Watchmen by Alan Moore (Absolute Edition: DC Comics) graphic novels have reached a level of defusion in mass culture, that we have decided to begin reviewing some of the better ones available. Of course the other reason is that we have several reviewers who happen to be avid fans of the medium and have offered to offer general reviews on some of the newer items becoming available.

This legendary graphic novel has mystery, genuinely complex characters, amazing ideas, superb artwork, and a terrific ending. I started it knowing almost nothing of adult comics, but still having high expectations because the one thing I did know was that this book was considered a landmark. Even with demanding expectations, nothing about it disappoints.

It tells the story of a group of aging 'costumed adventurers'. Not true superheroes, since they have no special powers, but people who put on costumes and fight crime. This is actually a rather odd way to behave, and the text examines the strangeness from multiple angles, with excerpts from the memoirs of one 'mask' and psychiatric reports on another.

Into this setting comes one person, Dr Manhattan, who really does have incredible, almost godlike powers after surviving a physics experiment gone bad. Dr Manhattan is exploited by the US to win in Vietnam and generally dominate the world, but it's an unstable superiority because his powers have left him alienated from and uninvolved with human life.

Following riots, the government has outlawed costumed vigilantes, except for those it controls, Dr Manhattan and an unscrupulous adventurer called the Comedian. When the Comedian is murdered, one clearly unstable vigilante who has ignored the ban, Rohrshach, becomes convinced there is a plot afoot to kill off all masks. Meanwhile, the government is finding out it doesn't really control Dr Manhattan. When he decides to disappear to Mars, Russia's aggressive response to the sudden US weakness may bring on WW III.

As all this happens, we watch developments from many perspectives - not only the main characters, but a newsstand owner in New York, his customers, and a long-retired superhero how living in a California rest home, surrounded by mementoes of her thrilling past - and haunted by a secret she hopes to keep from her daughter, another masked vigilante. 

The Watchmen often gets compared to Dark Knight Returns, but while that is a great comic, it is still a superhero comic. The thing about The Watchmen is that it's really not a superhero story so much as a human story. Superheroes, or "adventurers" as the story calls them, are the protagonist, but other that the Dr. Manhattan character the other could have been written as any authority-type profession.

I first read this as a comic collector in the '80s. I appreciated the story itself back then, but there is so much detail that it took a couple of readings to really appreciate everything that is going on in the book.
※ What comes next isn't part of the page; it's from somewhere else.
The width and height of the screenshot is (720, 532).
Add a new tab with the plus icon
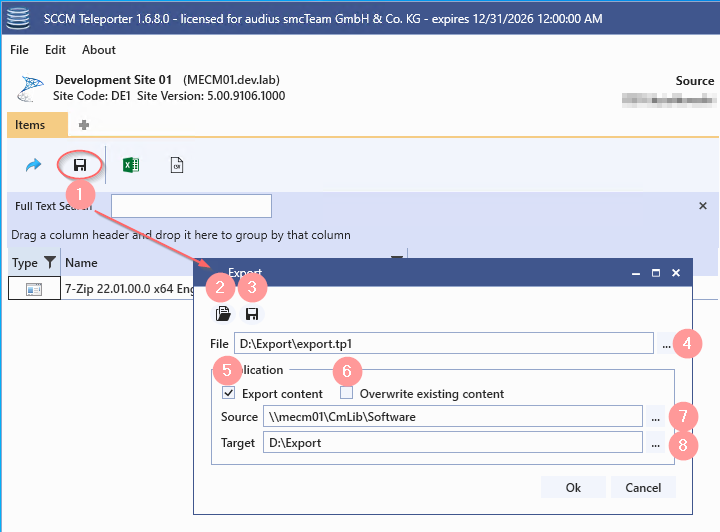pos(84,125)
But it is well worth the effort.

To avoid giving away plot points, I'll point out details that on re-reading really added to the story. Rorschach's sugarcubes, his disgust with handling women's clothes, Silk Spectre first arriving on Mars, Adrian's "Republican serial villian" comment, the original Silk Spectre kissing the Comedian's picture at the end. The additional "excerpts" that were at the end of the original comments are also brilliant.